A massive £800 million development of luxury flats, priced at more than £800,000 each on the boarders of Tower Hamlets and Hackney was an ‘obscenity’ a protest meeting heard on Monday.
The meeting was led by Jules Pipe, the Mayor of Hackney and John Biggs, the Mayor of Tower Hamlets who are opposing the six new towers of luxury flats cross roughly 4.4 hectares of land at Bishopsgate Goodsyard.
The development scheme is a joint project between development firms Hammerson and Ballymore.
Pipe described the development as “a particular obscenity” He added “Those luxury towers will never be less than £1 million a flat, meaning even if they were providing affordable housing they would run straight to the mayor of London’s definition of affordable and they would be offering one bedroom flats for £800,000, is that affordable? In City Hall’s world, that’s affordable”
The planning application for the area was submitted in July 2014 and since then, it has fallen under great scrutiny. Local people and both Hackney and Tower Hamlets council, pressured Hammerson and Ballymore to reconsider plans.
The revisions were released in June 2015, which introduced a new scheme to incorporate 10 per cent of affordable, housing into the development, and lowering the tallest tower from 48 to 46 storeys.
However, the revised development plan has yet to satisfy Pipe, who spoke at an open Bishopsgate Goodsyard Debate in Shoreditch on Monday. The debate was organized by More Light More Power and The Hackney Society, local campaign groups working to preserve the Shoredtich area.
Biggs said: “The mayor of London is making a lazy decision because he’s obsessed with numbers and he hasn’t really thought through the implications of this.”
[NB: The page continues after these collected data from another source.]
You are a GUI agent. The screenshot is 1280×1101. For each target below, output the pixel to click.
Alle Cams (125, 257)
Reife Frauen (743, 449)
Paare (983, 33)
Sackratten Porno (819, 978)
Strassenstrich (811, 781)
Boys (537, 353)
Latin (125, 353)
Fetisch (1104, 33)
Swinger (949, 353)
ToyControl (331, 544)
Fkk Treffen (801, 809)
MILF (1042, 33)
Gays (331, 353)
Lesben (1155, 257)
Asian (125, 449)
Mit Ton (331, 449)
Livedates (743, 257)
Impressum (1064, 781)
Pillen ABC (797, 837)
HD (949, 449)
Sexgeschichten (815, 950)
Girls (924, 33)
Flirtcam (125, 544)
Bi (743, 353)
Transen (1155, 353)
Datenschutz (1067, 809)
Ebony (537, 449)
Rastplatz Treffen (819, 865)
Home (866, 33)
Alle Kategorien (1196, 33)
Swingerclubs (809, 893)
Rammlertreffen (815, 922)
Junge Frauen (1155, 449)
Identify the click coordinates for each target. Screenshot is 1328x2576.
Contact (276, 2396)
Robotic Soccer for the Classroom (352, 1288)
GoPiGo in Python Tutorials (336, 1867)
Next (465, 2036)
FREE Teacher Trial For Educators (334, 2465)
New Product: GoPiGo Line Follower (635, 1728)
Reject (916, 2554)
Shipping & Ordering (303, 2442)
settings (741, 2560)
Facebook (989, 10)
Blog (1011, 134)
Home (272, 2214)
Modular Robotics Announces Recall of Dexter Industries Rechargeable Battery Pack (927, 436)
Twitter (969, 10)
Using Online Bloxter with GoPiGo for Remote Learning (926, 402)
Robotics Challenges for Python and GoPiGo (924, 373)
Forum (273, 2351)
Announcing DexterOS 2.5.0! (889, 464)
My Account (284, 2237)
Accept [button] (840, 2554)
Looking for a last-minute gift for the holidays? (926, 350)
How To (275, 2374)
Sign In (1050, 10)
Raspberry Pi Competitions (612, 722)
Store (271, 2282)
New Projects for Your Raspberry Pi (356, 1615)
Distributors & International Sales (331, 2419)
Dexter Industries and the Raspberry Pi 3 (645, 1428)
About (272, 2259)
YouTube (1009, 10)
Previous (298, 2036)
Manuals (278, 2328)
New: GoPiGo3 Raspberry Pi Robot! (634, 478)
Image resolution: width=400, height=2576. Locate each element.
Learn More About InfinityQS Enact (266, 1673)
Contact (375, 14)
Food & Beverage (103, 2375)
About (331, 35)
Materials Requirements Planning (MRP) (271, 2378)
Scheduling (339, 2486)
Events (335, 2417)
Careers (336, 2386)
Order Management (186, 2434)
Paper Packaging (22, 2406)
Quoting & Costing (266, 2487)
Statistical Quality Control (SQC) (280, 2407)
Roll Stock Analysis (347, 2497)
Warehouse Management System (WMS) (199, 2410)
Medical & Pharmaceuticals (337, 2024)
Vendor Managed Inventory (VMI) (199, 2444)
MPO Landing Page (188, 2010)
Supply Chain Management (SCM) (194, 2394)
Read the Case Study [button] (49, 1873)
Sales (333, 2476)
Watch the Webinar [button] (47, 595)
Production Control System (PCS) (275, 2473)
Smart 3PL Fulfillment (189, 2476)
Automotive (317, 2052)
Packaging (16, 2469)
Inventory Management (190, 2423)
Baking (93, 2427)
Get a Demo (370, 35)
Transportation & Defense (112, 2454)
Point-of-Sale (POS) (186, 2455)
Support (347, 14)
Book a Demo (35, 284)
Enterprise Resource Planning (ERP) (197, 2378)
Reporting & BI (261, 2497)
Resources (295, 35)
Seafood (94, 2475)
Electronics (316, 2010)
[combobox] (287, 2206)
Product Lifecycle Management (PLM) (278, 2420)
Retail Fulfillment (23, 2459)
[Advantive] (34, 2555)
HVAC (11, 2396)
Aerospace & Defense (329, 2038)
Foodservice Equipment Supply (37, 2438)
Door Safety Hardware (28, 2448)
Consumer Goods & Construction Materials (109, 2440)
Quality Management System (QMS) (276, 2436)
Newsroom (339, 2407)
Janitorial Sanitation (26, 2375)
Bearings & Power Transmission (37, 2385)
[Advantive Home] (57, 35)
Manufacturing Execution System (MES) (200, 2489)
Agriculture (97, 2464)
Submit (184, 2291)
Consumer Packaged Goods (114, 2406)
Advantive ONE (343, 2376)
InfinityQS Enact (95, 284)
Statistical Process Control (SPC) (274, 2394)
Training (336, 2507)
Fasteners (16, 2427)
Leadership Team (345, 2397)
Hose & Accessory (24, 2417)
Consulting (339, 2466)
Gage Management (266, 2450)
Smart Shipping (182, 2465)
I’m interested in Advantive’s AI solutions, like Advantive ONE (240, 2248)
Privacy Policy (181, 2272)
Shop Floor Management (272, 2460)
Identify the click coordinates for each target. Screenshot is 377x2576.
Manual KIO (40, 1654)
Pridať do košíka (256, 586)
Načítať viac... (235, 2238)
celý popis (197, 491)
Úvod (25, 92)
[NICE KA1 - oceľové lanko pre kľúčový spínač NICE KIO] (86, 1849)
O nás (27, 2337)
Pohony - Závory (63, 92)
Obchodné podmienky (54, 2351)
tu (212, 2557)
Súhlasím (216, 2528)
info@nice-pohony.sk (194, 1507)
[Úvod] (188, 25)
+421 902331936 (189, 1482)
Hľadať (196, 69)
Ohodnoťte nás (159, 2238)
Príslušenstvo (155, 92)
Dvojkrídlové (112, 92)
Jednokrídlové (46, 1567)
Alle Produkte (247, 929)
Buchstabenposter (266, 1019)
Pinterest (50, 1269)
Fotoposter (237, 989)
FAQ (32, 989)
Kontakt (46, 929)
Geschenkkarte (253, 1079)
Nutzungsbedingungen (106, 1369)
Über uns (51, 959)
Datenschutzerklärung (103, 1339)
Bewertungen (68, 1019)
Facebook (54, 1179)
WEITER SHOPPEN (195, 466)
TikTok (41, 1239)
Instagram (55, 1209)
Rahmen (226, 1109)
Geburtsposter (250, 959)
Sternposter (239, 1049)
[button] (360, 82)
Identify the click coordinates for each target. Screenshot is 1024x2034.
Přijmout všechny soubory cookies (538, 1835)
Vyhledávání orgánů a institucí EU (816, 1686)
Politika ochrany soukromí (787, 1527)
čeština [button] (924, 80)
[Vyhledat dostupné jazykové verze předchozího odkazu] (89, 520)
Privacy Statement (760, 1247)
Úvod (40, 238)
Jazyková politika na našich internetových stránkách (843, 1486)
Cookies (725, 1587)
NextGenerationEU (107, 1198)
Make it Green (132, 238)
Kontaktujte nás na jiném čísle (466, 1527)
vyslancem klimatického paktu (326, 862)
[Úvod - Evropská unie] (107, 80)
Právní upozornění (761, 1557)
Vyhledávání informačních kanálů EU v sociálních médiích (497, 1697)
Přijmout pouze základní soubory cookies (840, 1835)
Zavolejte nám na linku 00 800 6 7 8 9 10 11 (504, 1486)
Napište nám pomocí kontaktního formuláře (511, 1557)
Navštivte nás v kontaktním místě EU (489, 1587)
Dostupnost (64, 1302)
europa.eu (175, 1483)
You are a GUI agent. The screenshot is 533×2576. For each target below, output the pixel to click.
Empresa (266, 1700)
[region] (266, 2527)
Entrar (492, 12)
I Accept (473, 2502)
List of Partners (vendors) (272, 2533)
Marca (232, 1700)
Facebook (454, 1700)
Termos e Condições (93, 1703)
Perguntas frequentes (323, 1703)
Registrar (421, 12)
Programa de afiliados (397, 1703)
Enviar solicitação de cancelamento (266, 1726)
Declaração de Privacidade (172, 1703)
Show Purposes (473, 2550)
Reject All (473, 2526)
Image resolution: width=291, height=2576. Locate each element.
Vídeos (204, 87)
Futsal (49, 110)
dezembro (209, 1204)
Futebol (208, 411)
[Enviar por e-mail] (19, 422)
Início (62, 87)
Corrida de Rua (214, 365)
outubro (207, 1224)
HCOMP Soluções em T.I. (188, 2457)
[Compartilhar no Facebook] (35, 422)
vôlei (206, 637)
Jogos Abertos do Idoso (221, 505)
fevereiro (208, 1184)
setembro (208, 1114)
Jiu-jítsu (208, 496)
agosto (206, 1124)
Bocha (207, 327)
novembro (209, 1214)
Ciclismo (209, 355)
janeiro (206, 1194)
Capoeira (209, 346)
“We have directly unaffordable affordable housing”, he said.
Hammerson and Ballymore claim the regeneration is the most profitable way to provide much needed housing and plenty of employment. Hammerson and Ballymore claim 7,000 jobs will be created by the development in the next few years, including apprenticeships and construction jobs.
But Pipe referred to this as “completely untrue”.
“They’re planning to build it because an obscene amount of profit will be made out of this,” he said.
Gensler, a rival development and planning firm, are also proposing a development for the area, which Pipe said is much more suitable for the area.
“They [Gensler] feel a scheme can be built out there that would be perfectly profitable and no building would be higher than the Tea Building, which is seven storeys high,” he said.
Members of the public also questioned the panel and whether or not the towers needed to be built to meet London’s housing demand. Director Nicholas Boy Smith of Create Streets Nicholas Boy Smith, a non-partisan social enterprise that work to preserve and develop areas dependent on the needs of the community, said: “the answer is indefatigably and absolutely certainly, no we do not”.
“The nature of towers and their running costs is specifically well targeted on luxury housing and specifically badly targeted on normal and social housing,” said Boys Smith.
The development team from Hammerson and Ballymore were invited to join the debate, but declined, citing media coverage that described it as an ‘anti Goodsyard rally’ as their reason.
The final decision to move forward with the development will be made in a public hearing between Mayor of London Boris Johnson, the Greater London Assembly and the Hackney and Tower Hamlets planning committees. The date has yet to be confirmed.